### Stated goal:
Copy the records word for word, starting with their first line and ending with the line that contains "Action: pyautogui.click(x=337, y=208)", both lines included.

### Provided data:
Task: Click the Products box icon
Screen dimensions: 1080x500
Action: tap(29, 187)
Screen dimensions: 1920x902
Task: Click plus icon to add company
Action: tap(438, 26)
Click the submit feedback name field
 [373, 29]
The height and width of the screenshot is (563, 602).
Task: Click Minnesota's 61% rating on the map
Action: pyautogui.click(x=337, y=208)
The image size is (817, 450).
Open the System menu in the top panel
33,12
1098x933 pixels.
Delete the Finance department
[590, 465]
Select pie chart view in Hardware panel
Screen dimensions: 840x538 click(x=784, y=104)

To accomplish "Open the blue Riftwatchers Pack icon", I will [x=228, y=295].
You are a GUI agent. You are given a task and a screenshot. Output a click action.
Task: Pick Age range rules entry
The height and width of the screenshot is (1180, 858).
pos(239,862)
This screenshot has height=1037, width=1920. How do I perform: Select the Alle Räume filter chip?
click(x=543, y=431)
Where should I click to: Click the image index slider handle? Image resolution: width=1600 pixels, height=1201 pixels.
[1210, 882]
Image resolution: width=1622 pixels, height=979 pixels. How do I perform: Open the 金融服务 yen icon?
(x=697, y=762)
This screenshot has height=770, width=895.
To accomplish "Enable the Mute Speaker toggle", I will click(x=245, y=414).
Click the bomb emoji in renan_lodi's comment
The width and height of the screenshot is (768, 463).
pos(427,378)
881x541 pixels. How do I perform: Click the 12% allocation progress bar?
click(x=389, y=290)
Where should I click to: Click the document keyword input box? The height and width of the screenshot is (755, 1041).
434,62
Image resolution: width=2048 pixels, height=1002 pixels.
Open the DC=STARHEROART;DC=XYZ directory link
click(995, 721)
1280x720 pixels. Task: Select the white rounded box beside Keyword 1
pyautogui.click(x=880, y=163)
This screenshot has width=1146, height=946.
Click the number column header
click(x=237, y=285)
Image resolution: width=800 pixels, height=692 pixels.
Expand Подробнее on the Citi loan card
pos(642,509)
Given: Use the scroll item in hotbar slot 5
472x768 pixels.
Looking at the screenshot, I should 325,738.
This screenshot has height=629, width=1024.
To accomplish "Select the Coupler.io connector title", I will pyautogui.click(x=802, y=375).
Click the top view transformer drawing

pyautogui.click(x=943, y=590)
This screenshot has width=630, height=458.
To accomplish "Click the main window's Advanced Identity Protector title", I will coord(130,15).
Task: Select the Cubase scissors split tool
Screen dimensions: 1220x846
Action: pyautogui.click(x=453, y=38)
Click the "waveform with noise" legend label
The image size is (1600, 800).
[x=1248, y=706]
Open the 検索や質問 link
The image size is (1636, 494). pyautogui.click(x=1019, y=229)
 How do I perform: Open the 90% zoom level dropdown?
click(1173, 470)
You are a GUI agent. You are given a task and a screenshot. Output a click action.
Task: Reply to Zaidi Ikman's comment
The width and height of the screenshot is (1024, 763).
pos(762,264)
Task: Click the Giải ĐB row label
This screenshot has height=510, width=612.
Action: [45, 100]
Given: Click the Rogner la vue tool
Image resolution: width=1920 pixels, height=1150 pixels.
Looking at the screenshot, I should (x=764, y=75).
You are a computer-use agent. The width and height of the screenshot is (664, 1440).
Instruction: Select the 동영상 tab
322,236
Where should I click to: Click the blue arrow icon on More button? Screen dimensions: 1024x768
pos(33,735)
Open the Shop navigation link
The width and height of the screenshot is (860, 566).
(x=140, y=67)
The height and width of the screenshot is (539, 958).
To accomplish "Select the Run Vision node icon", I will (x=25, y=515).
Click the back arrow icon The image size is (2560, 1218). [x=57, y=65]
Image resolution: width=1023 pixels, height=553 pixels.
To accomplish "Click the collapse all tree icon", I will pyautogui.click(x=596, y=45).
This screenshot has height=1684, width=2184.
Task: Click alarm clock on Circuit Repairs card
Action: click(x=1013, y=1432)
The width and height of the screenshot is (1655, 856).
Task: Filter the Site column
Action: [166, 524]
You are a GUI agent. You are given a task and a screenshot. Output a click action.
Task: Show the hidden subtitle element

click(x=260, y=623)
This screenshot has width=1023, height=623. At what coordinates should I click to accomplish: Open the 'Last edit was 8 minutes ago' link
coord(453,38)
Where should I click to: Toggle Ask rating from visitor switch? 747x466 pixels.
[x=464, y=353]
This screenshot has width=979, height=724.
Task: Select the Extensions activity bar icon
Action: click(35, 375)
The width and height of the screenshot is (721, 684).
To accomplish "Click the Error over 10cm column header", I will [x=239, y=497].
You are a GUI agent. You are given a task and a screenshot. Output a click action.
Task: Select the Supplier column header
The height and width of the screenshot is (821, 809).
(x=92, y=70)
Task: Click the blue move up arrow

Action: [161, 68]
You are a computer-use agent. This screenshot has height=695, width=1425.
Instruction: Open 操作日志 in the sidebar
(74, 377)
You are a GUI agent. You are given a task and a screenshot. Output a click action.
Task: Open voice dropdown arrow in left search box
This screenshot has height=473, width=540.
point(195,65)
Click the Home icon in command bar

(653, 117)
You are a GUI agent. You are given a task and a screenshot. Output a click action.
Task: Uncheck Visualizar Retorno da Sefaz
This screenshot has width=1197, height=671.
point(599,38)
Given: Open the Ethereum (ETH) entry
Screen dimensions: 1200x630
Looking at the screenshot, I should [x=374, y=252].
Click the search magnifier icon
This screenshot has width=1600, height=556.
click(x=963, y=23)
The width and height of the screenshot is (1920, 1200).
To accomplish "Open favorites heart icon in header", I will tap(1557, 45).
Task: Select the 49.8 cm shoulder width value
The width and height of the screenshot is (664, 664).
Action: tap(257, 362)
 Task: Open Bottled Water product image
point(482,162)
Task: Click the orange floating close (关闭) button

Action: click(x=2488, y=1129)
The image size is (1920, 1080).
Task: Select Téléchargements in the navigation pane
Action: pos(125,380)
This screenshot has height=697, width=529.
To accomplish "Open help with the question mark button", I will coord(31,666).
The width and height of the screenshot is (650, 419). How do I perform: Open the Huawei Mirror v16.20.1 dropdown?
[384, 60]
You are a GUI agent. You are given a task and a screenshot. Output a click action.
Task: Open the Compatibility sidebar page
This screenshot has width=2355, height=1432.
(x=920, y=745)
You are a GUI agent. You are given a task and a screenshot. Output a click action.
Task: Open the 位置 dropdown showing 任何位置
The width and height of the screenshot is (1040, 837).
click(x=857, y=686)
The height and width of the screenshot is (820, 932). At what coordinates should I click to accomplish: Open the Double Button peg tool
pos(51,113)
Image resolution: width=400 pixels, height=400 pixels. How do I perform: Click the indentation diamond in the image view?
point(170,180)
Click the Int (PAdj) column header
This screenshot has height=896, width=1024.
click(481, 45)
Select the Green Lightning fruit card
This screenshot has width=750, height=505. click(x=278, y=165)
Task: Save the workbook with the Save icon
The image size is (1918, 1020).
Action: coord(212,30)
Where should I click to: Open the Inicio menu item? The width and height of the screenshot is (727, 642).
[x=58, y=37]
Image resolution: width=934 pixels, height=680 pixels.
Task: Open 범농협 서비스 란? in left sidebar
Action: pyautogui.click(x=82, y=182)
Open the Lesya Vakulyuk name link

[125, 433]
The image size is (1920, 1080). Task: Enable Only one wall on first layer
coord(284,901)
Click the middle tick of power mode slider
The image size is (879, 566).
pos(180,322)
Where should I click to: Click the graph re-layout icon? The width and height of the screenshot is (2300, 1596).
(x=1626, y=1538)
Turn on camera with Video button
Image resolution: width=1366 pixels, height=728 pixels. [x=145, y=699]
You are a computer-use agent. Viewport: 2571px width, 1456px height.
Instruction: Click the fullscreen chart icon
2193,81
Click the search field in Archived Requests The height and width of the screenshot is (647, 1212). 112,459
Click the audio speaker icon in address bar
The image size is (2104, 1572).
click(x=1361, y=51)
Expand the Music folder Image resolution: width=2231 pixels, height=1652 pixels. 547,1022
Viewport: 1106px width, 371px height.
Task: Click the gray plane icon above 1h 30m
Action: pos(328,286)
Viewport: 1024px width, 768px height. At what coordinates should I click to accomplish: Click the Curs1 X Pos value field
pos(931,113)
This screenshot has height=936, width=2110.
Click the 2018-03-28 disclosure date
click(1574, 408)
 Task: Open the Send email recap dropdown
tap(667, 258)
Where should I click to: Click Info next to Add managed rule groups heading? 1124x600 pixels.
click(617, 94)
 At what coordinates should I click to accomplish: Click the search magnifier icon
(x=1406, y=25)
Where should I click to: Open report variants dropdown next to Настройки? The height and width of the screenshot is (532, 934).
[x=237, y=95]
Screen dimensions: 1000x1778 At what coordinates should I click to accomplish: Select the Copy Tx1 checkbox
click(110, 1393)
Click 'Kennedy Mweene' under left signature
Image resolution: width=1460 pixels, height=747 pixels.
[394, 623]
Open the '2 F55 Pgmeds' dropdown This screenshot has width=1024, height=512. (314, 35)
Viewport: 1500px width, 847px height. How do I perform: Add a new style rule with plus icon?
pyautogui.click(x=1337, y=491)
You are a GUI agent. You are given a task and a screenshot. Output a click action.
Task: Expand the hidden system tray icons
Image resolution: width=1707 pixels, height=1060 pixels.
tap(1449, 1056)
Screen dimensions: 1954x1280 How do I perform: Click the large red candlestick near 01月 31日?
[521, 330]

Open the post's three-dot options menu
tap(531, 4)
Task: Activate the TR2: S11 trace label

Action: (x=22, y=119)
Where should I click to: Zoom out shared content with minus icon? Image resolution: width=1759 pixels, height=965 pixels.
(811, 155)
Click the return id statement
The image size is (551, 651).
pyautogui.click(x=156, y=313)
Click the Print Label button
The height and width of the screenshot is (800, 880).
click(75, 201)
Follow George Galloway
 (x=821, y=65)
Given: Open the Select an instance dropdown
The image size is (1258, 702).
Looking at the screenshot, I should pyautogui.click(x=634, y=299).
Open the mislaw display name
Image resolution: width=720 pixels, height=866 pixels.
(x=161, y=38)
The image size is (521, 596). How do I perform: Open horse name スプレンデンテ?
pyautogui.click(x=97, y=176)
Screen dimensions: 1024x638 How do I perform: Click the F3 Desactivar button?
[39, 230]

### Response:
Task: Click the Products box icon
Screen dimensions: 1080x500
Action: tap(29, 187)
Screen dimensions: 1920x902
Task: Click plus icon to add company
Action: tap(438, 26)
Click the submit feedback name field
 [373, 29]
The height and width of the screenshot is (563, 602).
Task: Click Minnesota's 61% rating on the map
Action: pyautogui.click(x=337, y=208)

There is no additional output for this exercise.